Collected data
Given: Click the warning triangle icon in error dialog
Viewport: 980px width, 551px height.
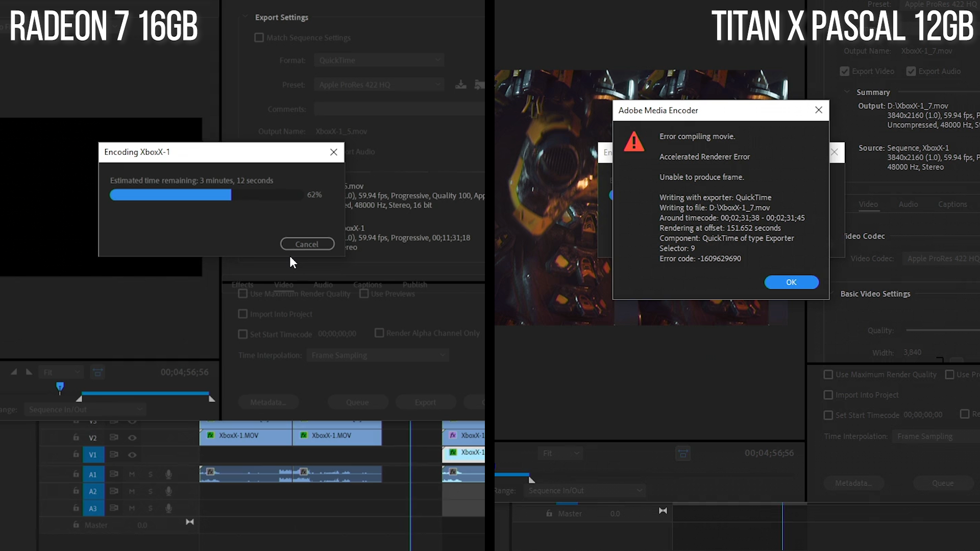Looking at the screenshot, I should [634, 141].
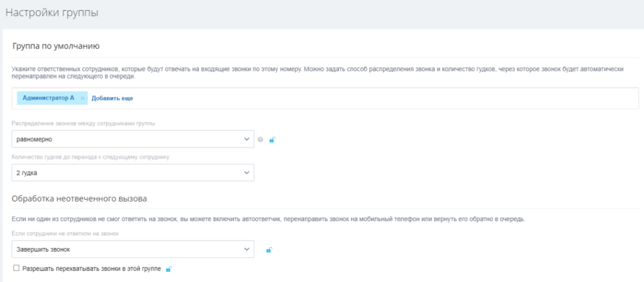Image resolution: width=644 pixels, height=282 pixels.
Task: Click the chevron arrow in Завершить звонок field
Action: tap(246, 250)
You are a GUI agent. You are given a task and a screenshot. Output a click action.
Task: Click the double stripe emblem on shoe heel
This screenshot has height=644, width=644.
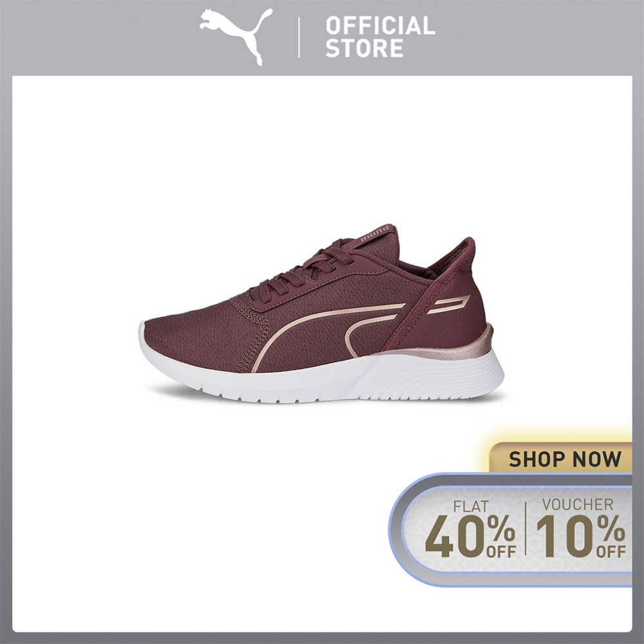click(448, 305)
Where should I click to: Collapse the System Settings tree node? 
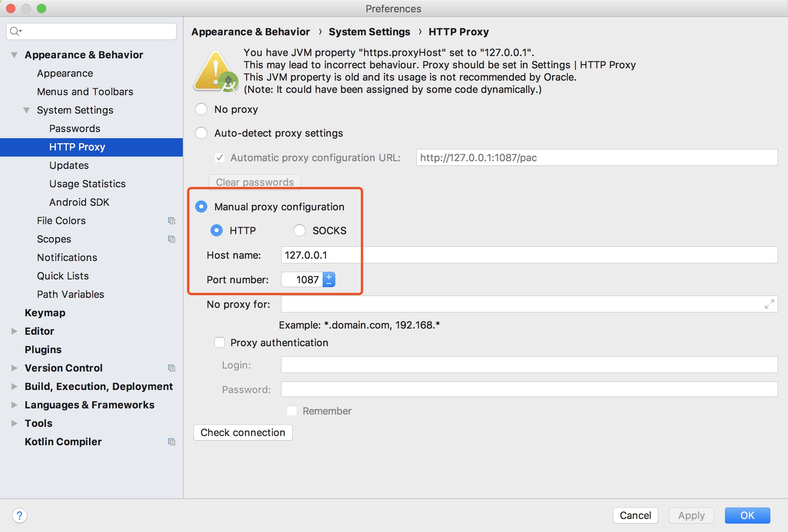26,110
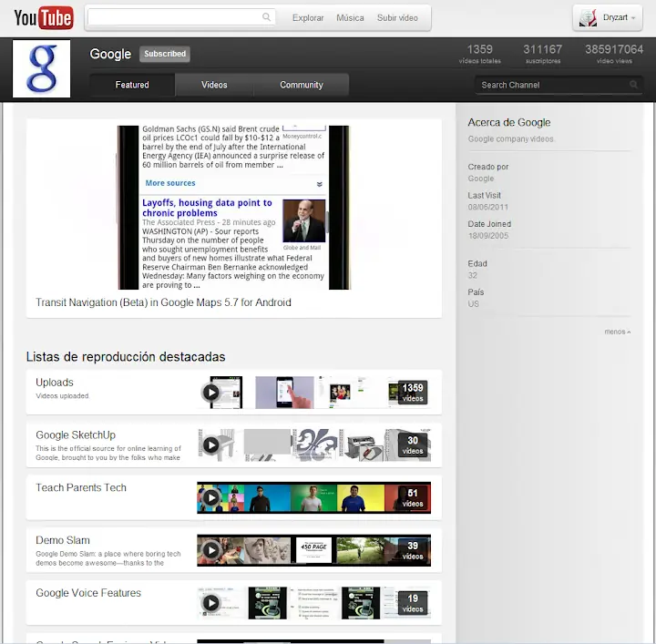Viewport: 656px width, 644px height.
Task: Click the YouTube logo
Action: (43, 17)
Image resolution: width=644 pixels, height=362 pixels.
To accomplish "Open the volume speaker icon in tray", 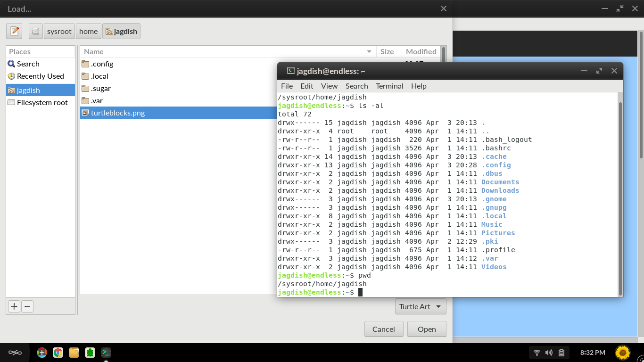I will tap(549, 353).
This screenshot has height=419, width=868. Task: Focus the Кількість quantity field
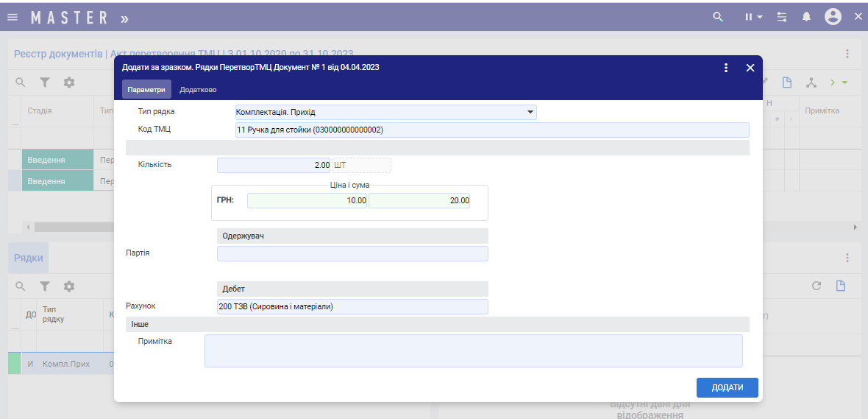coord(274,165)
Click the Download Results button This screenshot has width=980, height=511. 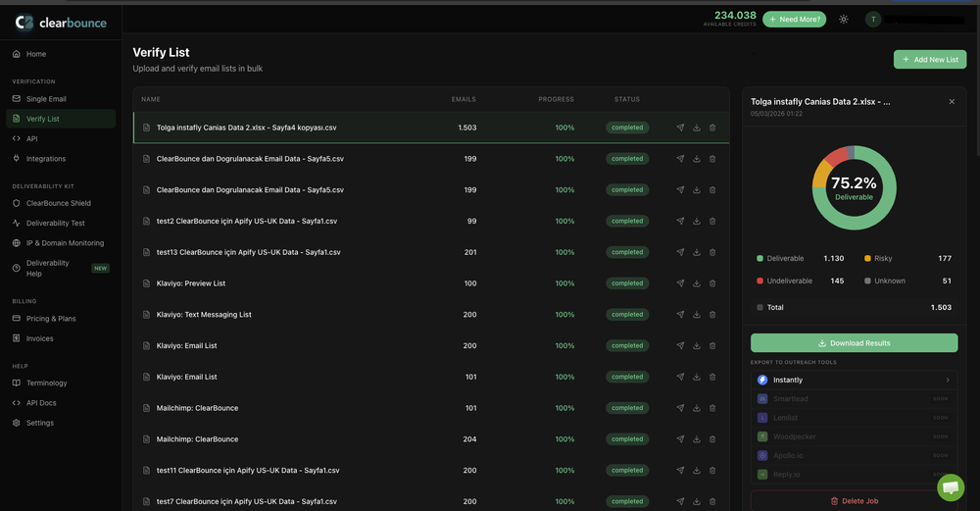point(854,343)
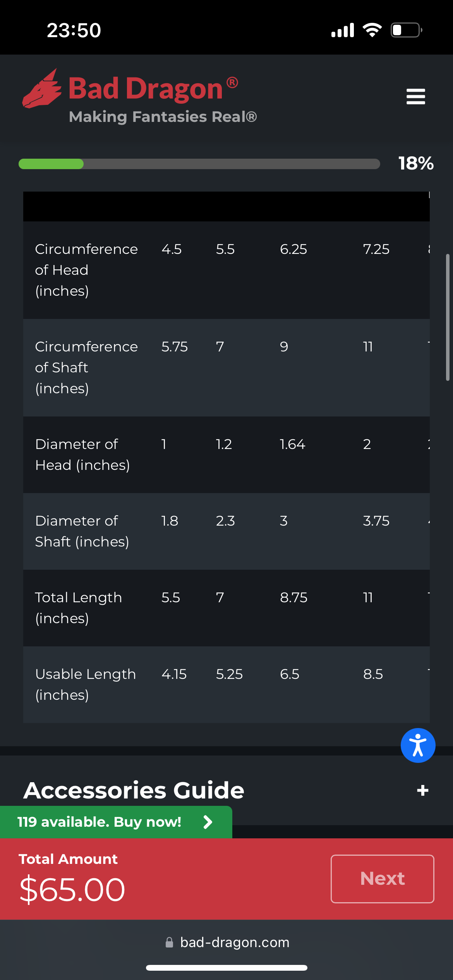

Assigned task: Though the entries above contain pictures, none should be copied; reproduce only the lines between the one holding "Task: Click the double" and the one holding "Image resolution: width=644 pixels, height=362", inclusive, exactly as written.

Solution:
Task: Click the double stripe emblem on shoe heel
This screenshot has height=644, width=644.
click(448, 305)
Where should I click to: Collapse the System Settings tree node? 
26,110
Viewport: 656px width, 644px height.
Task: Click the YouTube logo
Action: (43, 17)
Image resolution: width=644 pixels, height=362 pixels.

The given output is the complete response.